Reasons for optimism also exist. Enthusiasm for hydroxychloroquine at the highest level of government should encourage rapid escalation of production. Pharmaceutical companies, including Mylan, Teva, Amneal and Novartis, have pledged to produce or donate nearly 200 million doses. If these totals materialize or convincing data refute Gautret et al.’s findings, the supply of hydroxychloroquine should return to normal before our patients experience substantial harm.

Regardless of the outcome, the recent experience with the hydroxychloroquine shortage should remind us to critically appraise the medical literature. Had the limitations of the study by Gautret et al. been more clearly articulated by the authors themselves or by the medical community at large, the current shortage may have been averted. It should also remind us that our patients will face new and unforeseeable challenges in the months to come. Despite the hurdles of telemedicine and social-distancing-rheumatology, we must find ways to help them through this crisis.

Michael Putman, MD (@EBRheum), is a clinical instructor of medicine at Northwestern University, Evanston, Ill., and a member of the ACR’s Fellows-in-Training Subcommittee.
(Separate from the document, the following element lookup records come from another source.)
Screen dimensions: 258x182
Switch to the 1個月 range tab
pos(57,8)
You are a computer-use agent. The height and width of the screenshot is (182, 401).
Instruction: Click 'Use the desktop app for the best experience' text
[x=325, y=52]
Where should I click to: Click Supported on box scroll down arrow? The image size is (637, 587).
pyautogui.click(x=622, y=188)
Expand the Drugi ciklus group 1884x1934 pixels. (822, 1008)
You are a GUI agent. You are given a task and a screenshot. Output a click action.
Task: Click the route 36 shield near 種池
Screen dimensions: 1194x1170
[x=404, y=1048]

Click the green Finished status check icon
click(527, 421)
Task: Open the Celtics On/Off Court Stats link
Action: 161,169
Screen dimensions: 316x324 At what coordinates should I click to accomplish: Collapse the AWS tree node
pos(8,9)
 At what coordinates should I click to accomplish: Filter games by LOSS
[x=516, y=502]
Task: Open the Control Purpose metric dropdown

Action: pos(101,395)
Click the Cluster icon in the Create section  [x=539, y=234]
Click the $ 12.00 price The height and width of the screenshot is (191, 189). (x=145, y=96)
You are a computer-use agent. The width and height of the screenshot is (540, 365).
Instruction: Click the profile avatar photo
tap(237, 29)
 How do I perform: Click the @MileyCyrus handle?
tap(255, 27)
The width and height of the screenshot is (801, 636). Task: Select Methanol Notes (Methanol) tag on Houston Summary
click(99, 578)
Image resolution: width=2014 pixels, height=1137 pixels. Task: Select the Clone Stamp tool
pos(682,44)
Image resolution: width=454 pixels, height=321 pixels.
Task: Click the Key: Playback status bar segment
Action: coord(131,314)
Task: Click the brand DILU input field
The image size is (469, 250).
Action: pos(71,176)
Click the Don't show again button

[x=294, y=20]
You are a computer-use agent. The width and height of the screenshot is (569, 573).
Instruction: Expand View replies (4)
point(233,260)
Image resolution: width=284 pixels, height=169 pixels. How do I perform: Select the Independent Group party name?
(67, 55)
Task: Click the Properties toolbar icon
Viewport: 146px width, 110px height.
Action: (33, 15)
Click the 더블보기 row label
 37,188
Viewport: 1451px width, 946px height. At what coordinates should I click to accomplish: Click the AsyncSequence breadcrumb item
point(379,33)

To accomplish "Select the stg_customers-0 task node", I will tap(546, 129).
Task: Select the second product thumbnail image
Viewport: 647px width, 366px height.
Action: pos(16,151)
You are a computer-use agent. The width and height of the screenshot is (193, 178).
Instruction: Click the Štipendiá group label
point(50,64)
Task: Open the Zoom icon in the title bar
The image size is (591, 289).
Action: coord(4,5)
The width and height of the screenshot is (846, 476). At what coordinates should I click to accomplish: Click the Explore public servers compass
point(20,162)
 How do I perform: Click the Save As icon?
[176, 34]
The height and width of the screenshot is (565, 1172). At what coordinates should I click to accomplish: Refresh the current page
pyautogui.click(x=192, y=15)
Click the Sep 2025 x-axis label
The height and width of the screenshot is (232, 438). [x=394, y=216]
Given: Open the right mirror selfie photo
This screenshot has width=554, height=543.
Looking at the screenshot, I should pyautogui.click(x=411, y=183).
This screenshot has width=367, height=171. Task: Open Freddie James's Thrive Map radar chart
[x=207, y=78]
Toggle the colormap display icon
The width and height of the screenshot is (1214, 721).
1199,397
He is pursuing large vessel vasculitis research on a T32 training grant.

References

1. Gautret P, Lagier J-C, Parola P, et al. Hydroxychloroquine and azithromycin as a treatment of COVID-19: Results of an open-label non-randomized clinical trial. Int J Antimicrob Agents. 2020 Mar 20;105949. (Online ahead of print)
2. Wang M, Cao R, Zhang L, et al. Remdesivir and chloroquine effectively inhibit the recently emerged novel coronavirus (2019-nCoV) in vitro. Cell Res. 2020 Mar;30(3):269–271.
3. Cortegiani A, Ingoglia G, Ippolito M, et al. A systematic review on the efficacy and safety of chloroquine for the treatment of COVID-19. J Crit Care. 2020 Mar 10. (Online ahead of print)
4. Colson P, Rolain JM, Raoult D. Chloroquine for the 2019 novel coronavirus SARS-CoV-2. Int J Antimicrob Agents. 2020 Mar;55(3):105923.
5. Chen J, Liu D, Liu L, et al. A pilot study of hydroxychloroquine in treatment of patients with common coronavirus disease-19 (COVID-19). J Zhejiang Univ (Med Sci). 2020;49(1). doi:10.3785/j.issn.1008-9292.2020.03.03

Editor’s note: The ACR offers recommendations regarding the allocation of hydroxychloroquine (HCQ) during the COVID-19 pandemic and recommendations regarding the allocation of IL-1 and IL-6 and JAK antagonists during the pandemic. All recommendations are based on current knowledge and are subject to revision as circumstances evolve.